Pomeroy Pioneer Portraits

 

May 20, 2021



Ten Years Ago

May 11, 2011

Inspired by her family and motivated to return to her job as Pomeroy Elementary School secretary, Lynn Shawley survived a near-death experience with sepsis. “I just wasn’t ready to quit,” she says.

Revelation members Jerry Bartlow, Mike Field, Bill Van Vogt and Stan Warren will perform a concert this weekend marking their 29th year as a quartet.

Pomeroy Community Center received a $1,500 grant from Sterling Savings to fund the installation of a greenhouse.

Twenty-Five Years Ago

May 22, 1996

Pomeroy will send its Pirate girls’ softball team to the state tournament for the first time since the program started in 1990.

Baseball and softball players at the fairgrounds field will have cover thanks to Babe Ruth Baseball president Ed Fruh and a bunch of volunteers and contributors who worked on two mobile dugouts that will be wheeled into place during the season.

50 riders participated in Saturday’s Pump Up the Pulse Challenge race across the northern section of the county.

Fifty Years Ago

May 20, 1971

Some 273 alumni, spouses and guests attended the annual Alumni Banquet at the Maple (Jaycee) hall.

Garfield County 4-H Livestock Club took permanent ownership of the Con Maddox Herdsmanship trophy after winning for the third consecutive year at the Spokane Junior Livestock Show. The award goes to the 4-H group having the most attractive pen, and keeping their animals and pens cleanest during the entire show. They also walked off with the championship in livestock judging contest over 26 other counties from Washington, Idaho and Oregon.

Seventy-Five Years Ago

May 16, 1946

The Garfield County 4-H Livestock club members made a very outstanding showing at the Junior Livestock show, the largest show of its kind in the United States. Top honors included the grand champion barrow exhibited by Robert Dye, followed by Teddy Greene, with the reserve champion.

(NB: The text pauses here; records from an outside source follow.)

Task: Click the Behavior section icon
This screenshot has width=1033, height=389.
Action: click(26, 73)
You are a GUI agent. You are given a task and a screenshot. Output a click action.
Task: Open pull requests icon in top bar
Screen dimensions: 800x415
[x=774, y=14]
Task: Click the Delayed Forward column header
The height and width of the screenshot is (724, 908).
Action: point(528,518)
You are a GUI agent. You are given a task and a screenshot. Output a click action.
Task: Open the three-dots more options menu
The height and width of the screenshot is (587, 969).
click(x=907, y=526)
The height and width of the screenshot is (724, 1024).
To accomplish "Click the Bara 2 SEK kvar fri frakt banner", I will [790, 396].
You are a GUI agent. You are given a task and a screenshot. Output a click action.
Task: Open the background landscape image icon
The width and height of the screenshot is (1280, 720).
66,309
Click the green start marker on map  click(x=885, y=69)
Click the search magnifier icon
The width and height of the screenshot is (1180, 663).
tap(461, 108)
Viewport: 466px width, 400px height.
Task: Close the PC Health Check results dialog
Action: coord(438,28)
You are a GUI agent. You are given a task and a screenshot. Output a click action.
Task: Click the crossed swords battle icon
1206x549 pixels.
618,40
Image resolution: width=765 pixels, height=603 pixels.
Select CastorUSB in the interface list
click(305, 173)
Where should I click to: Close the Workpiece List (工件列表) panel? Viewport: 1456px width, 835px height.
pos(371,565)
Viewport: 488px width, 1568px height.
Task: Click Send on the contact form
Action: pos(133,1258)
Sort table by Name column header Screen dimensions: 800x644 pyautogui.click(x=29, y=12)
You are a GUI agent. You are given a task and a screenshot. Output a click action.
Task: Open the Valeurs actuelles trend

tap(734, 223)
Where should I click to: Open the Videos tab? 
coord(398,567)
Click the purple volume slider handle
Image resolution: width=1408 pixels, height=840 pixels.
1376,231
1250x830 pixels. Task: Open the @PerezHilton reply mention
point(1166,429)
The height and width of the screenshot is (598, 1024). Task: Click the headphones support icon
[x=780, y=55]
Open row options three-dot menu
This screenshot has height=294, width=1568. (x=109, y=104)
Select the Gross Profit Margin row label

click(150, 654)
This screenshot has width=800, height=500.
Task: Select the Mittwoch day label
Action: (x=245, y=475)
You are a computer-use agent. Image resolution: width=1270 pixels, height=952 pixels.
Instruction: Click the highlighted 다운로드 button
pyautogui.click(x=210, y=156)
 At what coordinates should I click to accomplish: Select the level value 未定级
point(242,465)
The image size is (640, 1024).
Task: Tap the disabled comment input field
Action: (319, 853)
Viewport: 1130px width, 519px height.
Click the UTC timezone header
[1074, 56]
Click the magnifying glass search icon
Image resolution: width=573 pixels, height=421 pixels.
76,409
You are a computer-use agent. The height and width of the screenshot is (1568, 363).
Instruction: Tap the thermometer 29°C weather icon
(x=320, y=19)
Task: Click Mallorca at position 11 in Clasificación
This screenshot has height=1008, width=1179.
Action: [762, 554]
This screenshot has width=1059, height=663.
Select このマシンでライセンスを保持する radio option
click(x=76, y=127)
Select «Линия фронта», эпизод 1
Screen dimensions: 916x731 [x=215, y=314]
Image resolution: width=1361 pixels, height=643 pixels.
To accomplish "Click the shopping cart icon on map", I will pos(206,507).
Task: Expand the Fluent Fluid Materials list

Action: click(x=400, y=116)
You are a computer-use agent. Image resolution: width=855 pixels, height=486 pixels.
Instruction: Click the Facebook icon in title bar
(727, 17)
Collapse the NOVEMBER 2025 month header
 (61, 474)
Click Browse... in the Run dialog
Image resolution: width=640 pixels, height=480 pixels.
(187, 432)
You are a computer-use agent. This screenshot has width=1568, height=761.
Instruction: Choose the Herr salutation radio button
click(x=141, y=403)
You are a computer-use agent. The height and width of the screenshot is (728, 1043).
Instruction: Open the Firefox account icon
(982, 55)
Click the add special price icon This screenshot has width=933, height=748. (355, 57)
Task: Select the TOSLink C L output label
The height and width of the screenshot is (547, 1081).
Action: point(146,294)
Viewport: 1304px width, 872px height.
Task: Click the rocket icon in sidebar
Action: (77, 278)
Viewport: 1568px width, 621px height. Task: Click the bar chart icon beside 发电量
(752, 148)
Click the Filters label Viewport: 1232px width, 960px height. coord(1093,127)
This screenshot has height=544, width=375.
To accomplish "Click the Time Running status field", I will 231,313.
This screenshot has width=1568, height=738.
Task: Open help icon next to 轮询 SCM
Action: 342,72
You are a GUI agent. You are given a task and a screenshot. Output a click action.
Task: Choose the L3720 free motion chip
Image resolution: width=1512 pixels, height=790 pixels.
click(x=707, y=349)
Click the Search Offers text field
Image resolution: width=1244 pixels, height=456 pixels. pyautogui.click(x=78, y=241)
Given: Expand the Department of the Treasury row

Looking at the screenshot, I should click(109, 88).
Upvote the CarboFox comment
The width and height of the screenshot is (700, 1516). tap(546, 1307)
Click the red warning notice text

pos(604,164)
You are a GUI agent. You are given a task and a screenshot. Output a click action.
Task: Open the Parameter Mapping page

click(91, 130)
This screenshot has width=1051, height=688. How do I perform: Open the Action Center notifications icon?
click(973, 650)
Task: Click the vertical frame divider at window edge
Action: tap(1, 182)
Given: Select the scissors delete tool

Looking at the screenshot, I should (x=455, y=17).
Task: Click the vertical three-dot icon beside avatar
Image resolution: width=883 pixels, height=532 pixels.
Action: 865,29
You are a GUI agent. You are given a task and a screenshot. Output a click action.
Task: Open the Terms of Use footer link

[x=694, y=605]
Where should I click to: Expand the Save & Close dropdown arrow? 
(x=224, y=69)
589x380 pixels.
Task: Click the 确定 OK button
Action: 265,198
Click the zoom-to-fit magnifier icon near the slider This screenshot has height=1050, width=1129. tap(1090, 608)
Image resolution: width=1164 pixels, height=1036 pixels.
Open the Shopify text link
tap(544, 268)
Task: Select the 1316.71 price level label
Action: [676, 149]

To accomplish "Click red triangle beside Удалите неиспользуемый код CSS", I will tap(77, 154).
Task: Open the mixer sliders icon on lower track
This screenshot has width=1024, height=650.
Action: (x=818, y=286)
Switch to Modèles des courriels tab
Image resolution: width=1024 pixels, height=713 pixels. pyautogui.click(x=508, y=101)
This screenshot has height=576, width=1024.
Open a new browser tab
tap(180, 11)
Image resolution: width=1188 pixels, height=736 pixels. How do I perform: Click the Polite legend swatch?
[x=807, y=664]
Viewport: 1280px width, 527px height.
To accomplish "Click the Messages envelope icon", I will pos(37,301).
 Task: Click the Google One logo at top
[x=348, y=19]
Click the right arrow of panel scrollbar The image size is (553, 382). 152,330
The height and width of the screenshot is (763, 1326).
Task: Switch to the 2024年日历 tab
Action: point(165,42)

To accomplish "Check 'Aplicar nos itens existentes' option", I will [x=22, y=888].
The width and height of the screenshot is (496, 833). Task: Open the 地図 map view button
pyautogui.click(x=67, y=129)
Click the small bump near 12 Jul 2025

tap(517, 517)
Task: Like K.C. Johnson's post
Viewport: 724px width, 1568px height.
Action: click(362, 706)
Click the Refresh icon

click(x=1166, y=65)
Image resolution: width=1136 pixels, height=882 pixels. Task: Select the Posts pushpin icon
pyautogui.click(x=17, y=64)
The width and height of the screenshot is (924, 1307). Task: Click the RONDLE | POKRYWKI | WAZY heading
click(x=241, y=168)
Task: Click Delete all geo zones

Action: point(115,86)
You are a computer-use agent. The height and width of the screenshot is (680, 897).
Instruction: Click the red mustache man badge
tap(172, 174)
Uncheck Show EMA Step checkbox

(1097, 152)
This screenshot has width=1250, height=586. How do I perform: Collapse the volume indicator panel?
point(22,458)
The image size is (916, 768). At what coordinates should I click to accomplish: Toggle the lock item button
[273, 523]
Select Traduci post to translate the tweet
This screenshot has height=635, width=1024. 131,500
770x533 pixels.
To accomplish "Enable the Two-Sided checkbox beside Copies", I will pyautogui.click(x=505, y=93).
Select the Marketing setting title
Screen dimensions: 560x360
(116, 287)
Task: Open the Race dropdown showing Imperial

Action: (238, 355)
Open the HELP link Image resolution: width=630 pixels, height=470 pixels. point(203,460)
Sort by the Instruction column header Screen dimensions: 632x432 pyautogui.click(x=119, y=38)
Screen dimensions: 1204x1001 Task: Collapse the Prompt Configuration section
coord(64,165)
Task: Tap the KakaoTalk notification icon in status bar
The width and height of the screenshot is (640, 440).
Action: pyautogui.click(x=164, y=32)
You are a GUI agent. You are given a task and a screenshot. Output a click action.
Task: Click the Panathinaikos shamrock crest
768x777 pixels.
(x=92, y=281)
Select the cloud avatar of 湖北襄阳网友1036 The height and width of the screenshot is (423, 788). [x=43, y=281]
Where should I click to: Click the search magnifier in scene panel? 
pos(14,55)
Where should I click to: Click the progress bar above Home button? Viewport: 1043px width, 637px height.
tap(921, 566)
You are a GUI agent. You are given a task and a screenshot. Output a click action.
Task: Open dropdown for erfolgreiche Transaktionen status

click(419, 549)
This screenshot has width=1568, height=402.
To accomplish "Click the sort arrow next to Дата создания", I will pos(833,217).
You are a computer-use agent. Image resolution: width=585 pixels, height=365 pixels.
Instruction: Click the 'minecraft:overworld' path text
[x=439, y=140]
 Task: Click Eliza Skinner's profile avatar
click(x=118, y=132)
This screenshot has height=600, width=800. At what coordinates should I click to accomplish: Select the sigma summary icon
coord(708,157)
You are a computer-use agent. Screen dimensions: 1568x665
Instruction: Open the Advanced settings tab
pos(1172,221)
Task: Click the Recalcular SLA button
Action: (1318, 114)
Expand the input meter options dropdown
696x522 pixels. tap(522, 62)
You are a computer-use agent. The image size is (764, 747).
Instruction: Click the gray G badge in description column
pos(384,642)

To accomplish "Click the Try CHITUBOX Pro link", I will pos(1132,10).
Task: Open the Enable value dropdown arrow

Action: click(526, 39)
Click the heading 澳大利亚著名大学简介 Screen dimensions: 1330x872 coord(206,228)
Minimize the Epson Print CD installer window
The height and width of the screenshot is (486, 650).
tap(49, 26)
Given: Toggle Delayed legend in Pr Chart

The 70th semi-annual session of the Independent Order of Odd Fellows, sixteenth district, will be held in Pomeroy in the Union lodge hall with an estimated 150 members attending.

One Hundred Years Ago

May 21, 1921

A Memorial day parade with music will form at the K. of C. Hall on Main street, with veterans of all wars, school children and citizens invited to join. A patriotic program composed of orchestral music, readings and an address will be held at the Seeley theatre.

Two cars of 6-inch pipe arrived this week and work has begun for city water improvement at the springs. An authoritative source states that the lower Pataha riparian owners will institute legal proceedings against the city to prevent diversion of the water.

The Pataha school closed with an old-fashioned picnic and program at the J. Butler grove. The church organ and seats were moved over for the occasion. The Maypole was covered with green and decorated with flowers. The streamers were school colors, wine and ivory; when the sixteen white-robed lassies with their Queen of May and her attendants completed the scene it was like a glimpse of fairy summerland. After the festivities a team of boys played and lost a game of baseball with Pomeroy boys.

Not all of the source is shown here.